Kinetic Model for the Heterogeneous Biocatalytic Reactions Using Tethered Cofactors.

Understanding the mechanism of interfacial enzyme kinetics is critical to the development of synthetic biological systems for the production of value-added chemicals. Here, the interfacial kinetics of the catalysis of β-nicotinamide adenine dinucleotide (NAD)-dependent enzymes acting on NAD tethered to the surface of silica nanoparticles (SiNPs) has been investigated using two complementary and supporting kinetic approaches: enzyme excess and reactant (NAD) excess. Kinetic models developed for these two approaches characterize several critical reaction steps including reversible enzyme adsorption, complexation, decomplexation, and catalysis of the surface-bound enzyme/NAD complex.
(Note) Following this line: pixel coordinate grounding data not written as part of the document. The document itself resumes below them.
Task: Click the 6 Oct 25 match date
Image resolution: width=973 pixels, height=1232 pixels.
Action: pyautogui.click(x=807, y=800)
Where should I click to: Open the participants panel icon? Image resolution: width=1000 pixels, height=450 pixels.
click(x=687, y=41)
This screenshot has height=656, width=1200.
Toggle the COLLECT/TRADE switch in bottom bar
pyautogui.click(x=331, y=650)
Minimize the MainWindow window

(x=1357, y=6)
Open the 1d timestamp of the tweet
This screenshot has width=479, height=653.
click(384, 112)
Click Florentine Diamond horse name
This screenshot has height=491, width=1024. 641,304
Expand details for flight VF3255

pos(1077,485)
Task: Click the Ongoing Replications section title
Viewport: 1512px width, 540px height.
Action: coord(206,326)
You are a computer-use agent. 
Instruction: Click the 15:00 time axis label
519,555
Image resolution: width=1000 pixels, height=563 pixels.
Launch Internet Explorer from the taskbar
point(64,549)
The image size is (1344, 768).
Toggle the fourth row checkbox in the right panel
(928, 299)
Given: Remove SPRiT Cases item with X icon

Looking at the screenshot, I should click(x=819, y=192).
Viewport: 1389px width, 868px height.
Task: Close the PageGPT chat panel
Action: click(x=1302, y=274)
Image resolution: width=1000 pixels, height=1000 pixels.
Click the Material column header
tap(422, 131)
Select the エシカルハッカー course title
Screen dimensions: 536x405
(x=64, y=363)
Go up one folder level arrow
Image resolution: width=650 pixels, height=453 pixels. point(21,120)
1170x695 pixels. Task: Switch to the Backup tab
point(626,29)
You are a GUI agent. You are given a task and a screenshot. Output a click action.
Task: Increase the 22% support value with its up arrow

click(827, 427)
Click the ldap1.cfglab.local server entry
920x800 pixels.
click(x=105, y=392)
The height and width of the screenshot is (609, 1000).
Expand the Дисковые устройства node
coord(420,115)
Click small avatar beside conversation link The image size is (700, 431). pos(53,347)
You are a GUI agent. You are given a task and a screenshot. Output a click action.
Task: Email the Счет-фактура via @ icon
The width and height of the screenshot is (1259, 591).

The analysis reveals a concentrating effect resulting in a very high local concentration of enzyme and cofactor on the particle surface, in which the enzyme is saturated by surface-bound NAD, facilitating a rate enhancement of enzyme/NAD complexation and catalysis. This resulted in high enzyme efficiency within the tethered NAD system compared to that of the free enzyme/NAD system, which increases with decreasing enzyme concentration. The role of enzyme adsorption onto solid substrates with a tethered catalyst (such as NAD) has potential for creating highly efficient flow biocatalytic systems.